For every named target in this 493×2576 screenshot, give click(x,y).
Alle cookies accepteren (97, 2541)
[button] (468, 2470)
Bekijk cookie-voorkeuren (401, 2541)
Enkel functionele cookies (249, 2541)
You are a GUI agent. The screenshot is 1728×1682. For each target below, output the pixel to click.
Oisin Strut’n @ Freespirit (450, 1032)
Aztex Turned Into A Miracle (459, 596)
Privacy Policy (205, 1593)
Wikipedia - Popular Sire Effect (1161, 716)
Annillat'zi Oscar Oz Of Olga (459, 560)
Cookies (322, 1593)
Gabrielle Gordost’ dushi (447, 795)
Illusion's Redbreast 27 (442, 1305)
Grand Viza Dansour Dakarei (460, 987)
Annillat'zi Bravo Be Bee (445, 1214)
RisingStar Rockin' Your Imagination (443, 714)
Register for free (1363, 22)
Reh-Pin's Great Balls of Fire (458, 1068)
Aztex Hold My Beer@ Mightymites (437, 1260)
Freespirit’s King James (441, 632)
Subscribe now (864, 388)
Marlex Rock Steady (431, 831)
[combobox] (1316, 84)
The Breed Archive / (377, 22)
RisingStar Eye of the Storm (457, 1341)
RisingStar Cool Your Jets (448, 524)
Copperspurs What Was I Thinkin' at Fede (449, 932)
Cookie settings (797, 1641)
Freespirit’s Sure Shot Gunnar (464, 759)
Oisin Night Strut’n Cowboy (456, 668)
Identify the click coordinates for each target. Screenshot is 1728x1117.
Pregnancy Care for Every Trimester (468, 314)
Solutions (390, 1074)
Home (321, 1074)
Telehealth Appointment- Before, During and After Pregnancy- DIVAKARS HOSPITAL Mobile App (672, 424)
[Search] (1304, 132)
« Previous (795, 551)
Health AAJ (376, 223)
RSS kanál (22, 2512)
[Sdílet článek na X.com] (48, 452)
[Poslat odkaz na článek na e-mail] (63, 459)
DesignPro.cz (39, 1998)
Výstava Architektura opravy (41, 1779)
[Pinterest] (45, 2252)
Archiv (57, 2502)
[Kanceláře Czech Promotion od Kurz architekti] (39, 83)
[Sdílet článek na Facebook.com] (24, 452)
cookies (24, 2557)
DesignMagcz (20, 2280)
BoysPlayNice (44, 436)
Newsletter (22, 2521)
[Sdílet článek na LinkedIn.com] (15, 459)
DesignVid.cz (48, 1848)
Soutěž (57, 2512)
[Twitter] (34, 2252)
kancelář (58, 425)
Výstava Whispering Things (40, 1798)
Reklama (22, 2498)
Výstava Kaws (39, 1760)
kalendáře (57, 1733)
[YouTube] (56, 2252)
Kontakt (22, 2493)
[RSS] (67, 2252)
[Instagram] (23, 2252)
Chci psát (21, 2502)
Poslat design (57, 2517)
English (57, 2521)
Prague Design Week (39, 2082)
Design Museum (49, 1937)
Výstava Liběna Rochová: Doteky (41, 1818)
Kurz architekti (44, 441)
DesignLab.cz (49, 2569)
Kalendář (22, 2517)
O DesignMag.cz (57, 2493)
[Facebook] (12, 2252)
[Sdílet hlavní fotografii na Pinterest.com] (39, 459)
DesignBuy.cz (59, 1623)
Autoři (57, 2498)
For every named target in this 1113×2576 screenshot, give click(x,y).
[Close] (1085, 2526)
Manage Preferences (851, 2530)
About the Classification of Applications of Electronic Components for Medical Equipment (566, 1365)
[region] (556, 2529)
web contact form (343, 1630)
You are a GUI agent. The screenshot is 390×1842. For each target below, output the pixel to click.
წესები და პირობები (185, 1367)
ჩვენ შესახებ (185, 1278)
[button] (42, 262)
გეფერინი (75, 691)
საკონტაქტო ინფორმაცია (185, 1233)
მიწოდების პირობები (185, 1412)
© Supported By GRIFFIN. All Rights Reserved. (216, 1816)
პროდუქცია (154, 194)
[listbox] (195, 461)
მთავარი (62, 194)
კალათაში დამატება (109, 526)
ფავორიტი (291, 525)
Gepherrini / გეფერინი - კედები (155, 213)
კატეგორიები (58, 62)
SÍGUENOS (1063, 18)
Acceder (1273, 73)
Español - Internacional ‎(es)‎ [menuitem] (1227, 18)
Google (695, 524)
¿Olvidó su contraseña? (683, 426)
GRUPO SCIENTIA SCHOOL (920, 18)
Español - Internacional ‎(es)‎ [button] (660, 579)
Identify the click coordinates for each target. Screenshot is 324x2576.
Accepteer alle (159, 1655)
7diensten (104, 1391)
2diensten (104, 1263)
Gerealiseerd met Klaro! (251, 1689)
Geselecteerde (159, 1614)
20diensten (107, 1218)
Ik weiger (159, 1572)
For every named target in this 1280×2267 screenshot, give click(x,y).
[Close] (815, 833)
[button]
------
A single figure is required: the number of lines in the data above in which the word "output" appears.

* Written solution
2